Elle a découpé ses gants de boxe pour les transformer en mitaines de choc. Pantalon de sport et brassière, elle semble rivée à sa roue Cyr, un immense cerceau de métal de près de 2 mètres de diamètre et pesant 15 kg qu’elle active dans tous les sens avec une telle évidence qu’on dirait qu’il fait partie d’elle-même. Sur le plateau du Triangle, à Rennes, Marica Marinoni se jette en vol plané dans le solo Lontano, cosigné avec Juan Ignacio Tula, et dompte sa roue comme une bête sauvage. « C’est une relation très crue, conflictuelle même que j’ai avec elle, s’exclame-t-elle. A mes débuts, il y a une dizaine d’années, j’avais peur de me balancer dedans, de chuter avec elle. Cette violence est le point de départ de mon travail, ainsi que l’urgence de montrer une féminité brute et engagée telle que je la vis chaque jour. »
Marica Marinoni, 28 ans, est l’une des rares femmes artistes de cirque experte en roue Cyr, cet agrès imaginé au début des années 1990 par l’acrobate canadien Daniel Cyr. « C’est une discipline majoritairement masculine lorsqu’on atteint un haut niveau professionnel, explique-t-elle. Lorsque, en 2014, je l’ai choisie, un mois seulement après mon entrée à l’école de cirque FLIC, à Turin, j’ai su immédiatement que c’était pour moi.
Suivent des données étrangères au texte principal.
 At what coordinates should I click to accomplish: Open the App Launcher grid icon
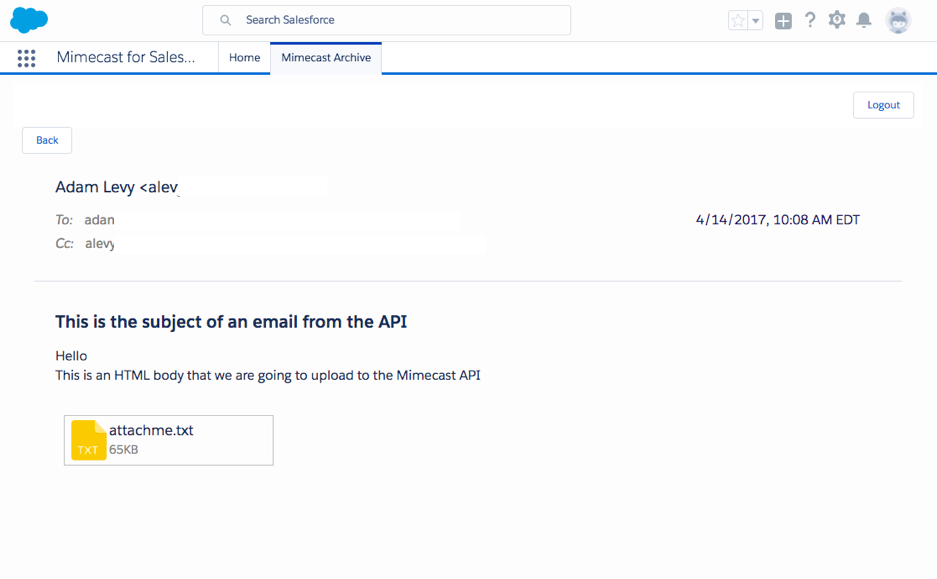26,57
J’ai senti un truc dans le ventre et j’ai suivi mon instinct. Sans compter que je ne voulais pas être dépendante d’un partenaire. » Quel pas de deux palpitant avec ce cercle si encombrant, si vivant aussi, qui occupe l’espace sans qu’on ait besoin de lui demander quoi que ce soit, en faisant un boucan incroyable. « Il faut trouver l’équilibre avec lui, entre osmose et détachement », résume-t-elle.
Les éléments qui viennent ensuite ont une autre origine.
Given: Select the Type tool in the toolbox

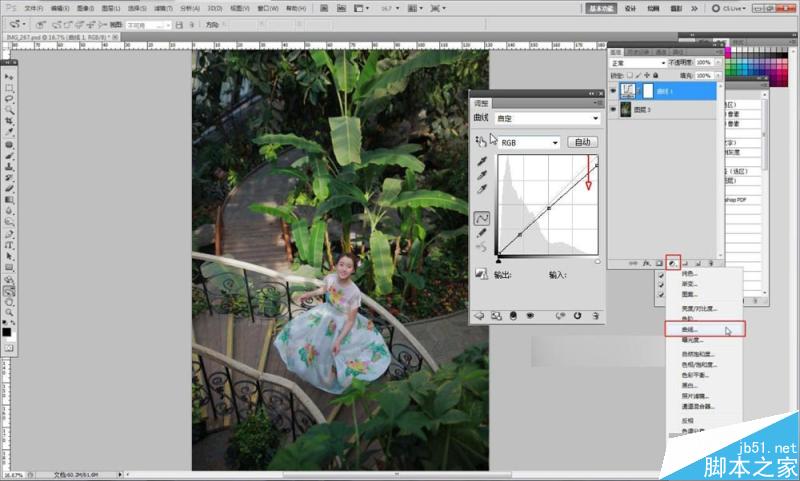Looking at the screenshot, I should click(9, 245).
Voix claire, mélodie italienne en fond de gorge, Marica Marinoni, née à Milan, parle sur un ton ferme et tranquille de sa pratique et de sa recherche. Deux ans seulement après avoir été repérée en 2022, dans le cadre de Spring, manifestation à la pointe des arts de la piste, elle a été sélectionnée pour la prestigieuse compétition du Festival mondial du cirque de demain, les 26 et 27 janvier, au Cirque Phénix, à Paris (12e), et sera à l’affiche du 27 février au 3 mars au Théâtre du Rond-Point, à Paris (8e). « Au-delà de sa technique, son rapport à cet agrès incroyable qu’est la roue Cyr est celui d’un combat, où je retrouve l’engagement physique de la lutte politique et féministe des années 1970, qu’elle réincarne aujourd’hui et qu’il faut continuer à mener, s’enthousiasme Yveline Rapeau, directrice de Spring. Au centre de sa roue, elle rappelle que les femmes ne veulent pas être assignées, confinées dans un périmètre et son solo raconte métaphoriquement cette émancipation. »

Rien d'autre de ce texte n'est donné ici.